Derek’s general interest is in urban bus, tram, train and ferry timetables, network maps and guide books.
He wishes to contribute to the ATA by inputting ideas, help with organising and managing an entity and other ad hoc challenges as they arise.
Member Hilaire Fraser
Hilaire joined the ATA in 2003 and enjoys collaborating with people who share a common interest in collecting and analysing timetables. He values the friendships formed and the collective wisdom of the group. He has served as Distribution Manager, Vice-President and President and continues as a Committee Member from NSW.
Since his teenage years, Hilaire has studied the integration of rail, ferry, tram and bus services, analysing the frequencies and route numbering systems of networks across Australia and New Zealand. He has a strong understanding of the geographical and social perspectives, whilst recognising the historical importance of timetables. Along with his wife, he enjoys transport days which involve exploring the public transport systems of Australian cities, ideally without retracing routes previously travelled.
A regular contributor to the ATA journals, Hilaire provides current news, analysis of transport operations and historical recollections. He also promoted the electronic distribution of our publications to include more colour photographs and links to supplementary material.
As printed timetables are replaced with electronic versions, the ATA is not only faced with a challenge, but a wonderful opportunity. He looks forward to being a part of the ATA as it navigates these changes.
Auctioneer Matthew Gibbins
The Times Editor Geoff Lambert
Dr Geoff Lambert is a professional neuroscientist and an amateur ecologist. He was born in Queenstown, Tasmania, in 1946 and made his first train trip three days later on the Mt Lyell Abt line to Strahan, but doesn’t remember much about it. His father moved to Bacchus Marsh to work for Maddingley Brown Coal in 1949. Until the family house was finished his father was a lodger in a level crossing house and quickly got used to the paper train passing his bedroom. Geoff’s family house was about half a kilometre from the main Adelaide-Melbourne railway. In consequence, all the local boys (AND girls!), himself included, were enthralled by the ever-increasing traffic on the line, through the 1950s … but never knew any details. While track-walking in about 1965, his dog dug up a WTT in the ruins of Rowsley station. From that day on, Geoff became a timetable collector. In about 1967, Jack McLean noticed one of Geoff’s cover photos in Divisional Diary and introduced himself as a “horariologist” (student of timetables). Jack created AATTC in 1983 and Geoff joined it in 1986. Not long after that, he helped Jack and Graham Duffin set up the Sydney branch. In the years since about 1999, Geoff has been The Times Editor, succeeding Graham. In addition to being the Editor, Geoff has also filled the ATA roles of President, Vice President, Secretary, Production Manager, Committee Member, Sydney Branch Convener and — for many years — ATA’s self-appointed archivist. He was closely associated with the late Kent Hannah, his US equivalent in NAOTC, and has presented slide shows about ATA and Australian timetables to NAOTC’s AGMs. He flies all over the planet for Working Timetables.
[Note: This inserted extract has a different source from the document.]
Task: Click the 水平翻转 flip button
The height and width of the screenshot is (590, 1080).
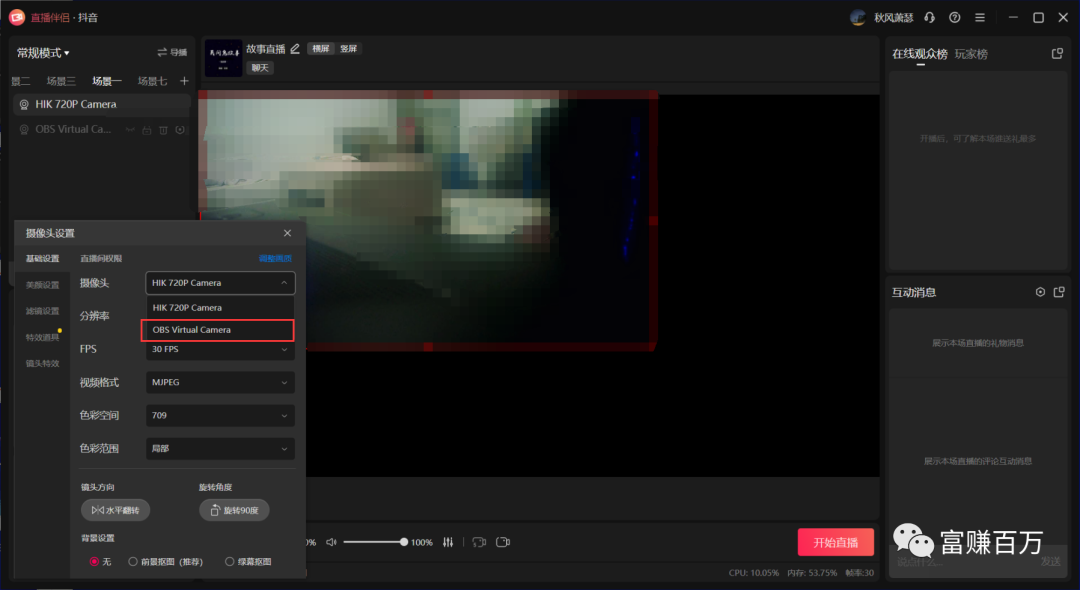Action: pyautogui.click(x=116, y=510)
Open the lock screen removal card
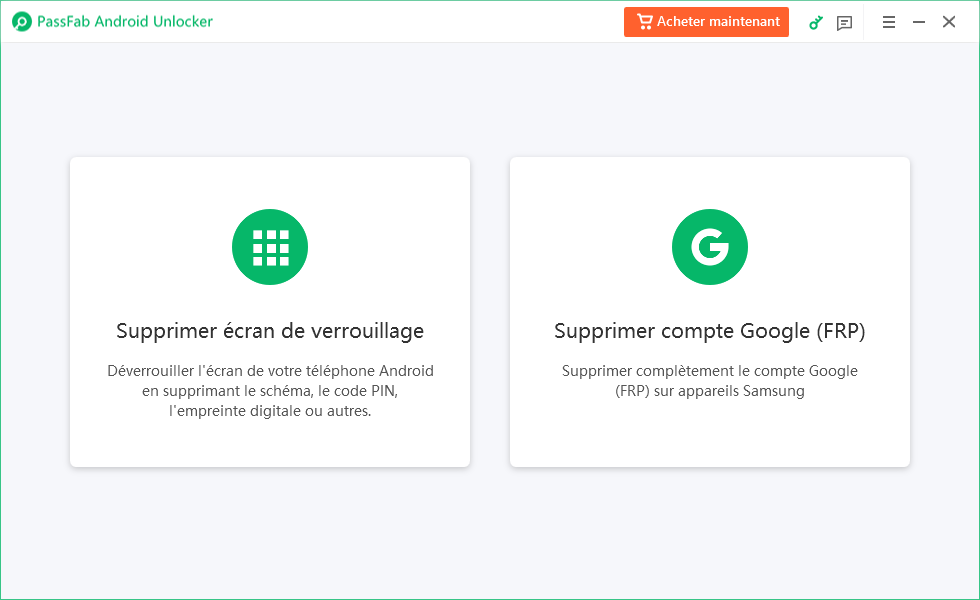This screenshot has width=980, height=600. pyautogui.click(x=270, y=312)
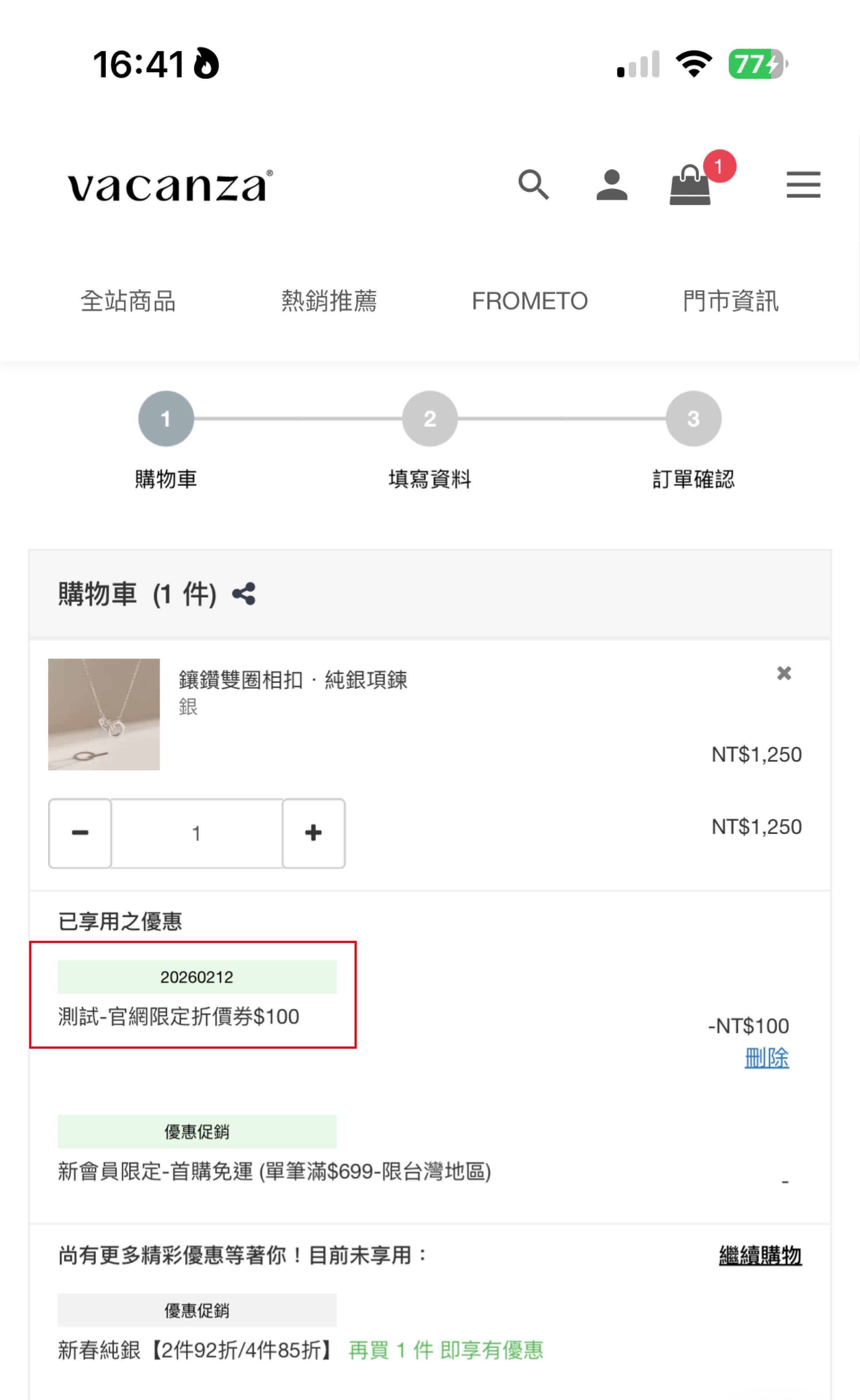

Table Talk Editor Chris Pandilovski
Chris has been a member of the Association since 2012. Chris has had a life-long interest in scheduling and timetabling, always looking towards optimal resourcing to deliver the best overall outcomes. As an employee at a NSW public transport operator, Chris has a good understanding of public transport operations through both internal and external prisms.
His analytical skills and attention to detail provide a more thorough and impartial delivery of news items, with government releases often needing to be de-spun. He also believes in the value of Table Talk as not just a current news publication, but a journal of current timetable news, in turn providing valuable information for future readers seeking key information on the present.